I hate to judge before all the facts are in but you should probably march yourself right down to your local library and spend some time researching the subject. 😀 A good place to start is,

http://www.skepticalaboutskeptics.org/examining-skeptics/daniel-drasin-zen-and-the-art-of-debunkery/

By your own words you dabble in philosophy and debate. I do it professionally. 😬

Have a nice day!
I do it professionally.


LOL.

Geoff, that you are so thoroughly confused about fallacies and the nature of reasoning helps explain your web site and products.

Which is why you did not, and could not, produce what I asked:
Show the logically fallacious form of argument from authority, and show where I made such an argument.

(Hint: aside from your messing up the premises, what do you even imagine to be the *conclusion* of an argument I made?  Where is that fallacious *conclusion* found in my response to rbstehno?)

Do you want to put the bullseye shirt on, sit on the dunking chair, and try again? ;-)

If not, I’ll hand hold you through the process of pointing out why you can not do this.


I don’t mind repeating myself, prof - everything in your post to rbtstehno was fallacious. You are, for whatever set of reasons, not exactly clued in to the whole illogical argument thing. You obviously think you are. But hey, it makes for interesting discussion. I dunno why you would attack me or my web site. For one thing that’s another fallacious argument, argumentum ad hominem. “God gave you two ears and one mouth for a reason.” - Judge Judy


*dunk! Splash!* . (Here’s a towel...)

geoff,

Simply repeating "yes you ARE being fallacious!"....is not an argument establishing that conclusion.

Your objections could be interesting if you at least showed a grasp of the distinction between repeating assertions (as you keep doing) and actually making an argument. That’s why I tried to get you to actually produce an argument - even as a starting point what you think to be MY argument - if you are actually going to call it fallacious.

If you are attacking a purported argument as fallacious, the first order of business is to actually point to the author’s premises and his CONCLUSION < --you know, the part you are supposed to show to be fallacious!
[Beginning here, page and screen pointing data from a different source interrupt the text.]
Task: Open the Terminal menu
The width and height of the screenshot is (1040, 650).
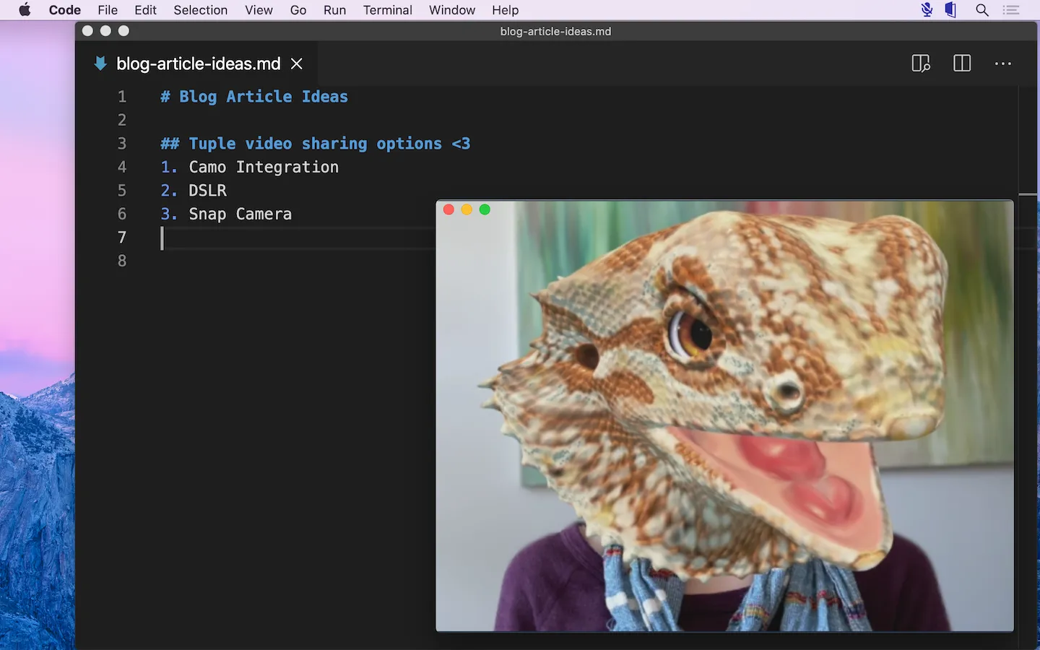Action: [x=387, y=10]
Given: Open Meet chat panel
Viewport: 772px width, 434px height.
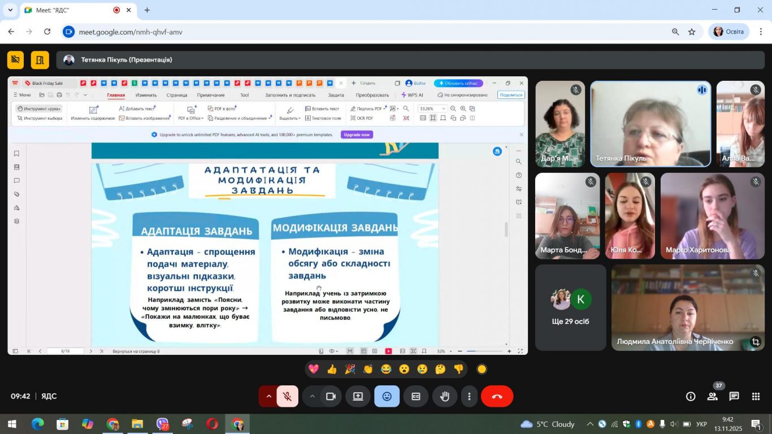Looking at the screenshot, I should pyautogui.click(x=734, y=397).
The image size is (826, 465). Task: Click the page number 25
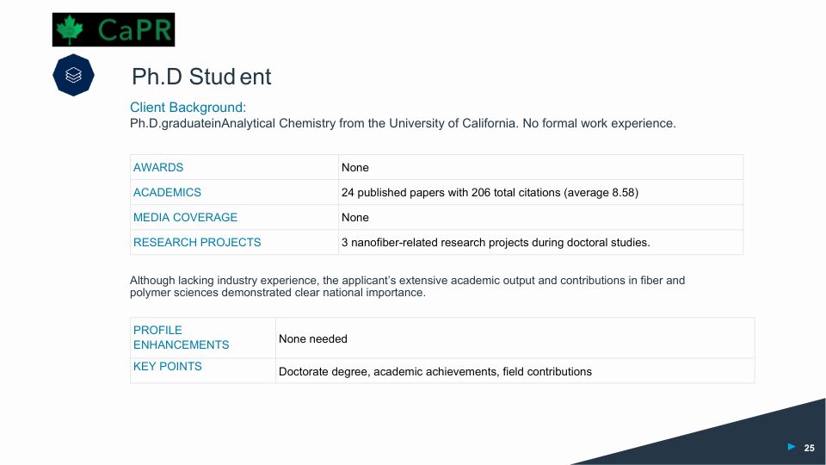(809, 448)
Yet you’ve been asked twice to do so, and to point directly to the CONCLUSION you claim I argued for, and why it is fallacious. That’s why I’ve said, please scour what I answered and try to find that CONCLUSION you are objecting to.

Kinda basic stuff that seems to escape your notice. You don’t even seem to recognize the relevance of pointing to an arguments conclusion, when arguing it is fallacious. Let alone being able to show it is in fact the conclusion argued for!

So, I’ll leave you spinning your wheels I guess.

But if you want to try again:

What do you take to be the argument I made, including it’s CONCLUSION?

(Hints: Did I argue there was no sonic difference in the Home depot/synergistic research cable comparison raised by rbstehno? Of course not. I never compared those items. Did I argue for the conclusion no sonic differences exist between cables? Nope: I explicitly said I was not making any such claim. So what in the world do you think I was arguing for? What conclusion is haunting your imagination that you could show I *actually* made?)

(And, again, you mistakenly point to yet another form of argument I did not in fact make - argumentum ad hominem, but it seems we have to deal with one fallacy at a time here).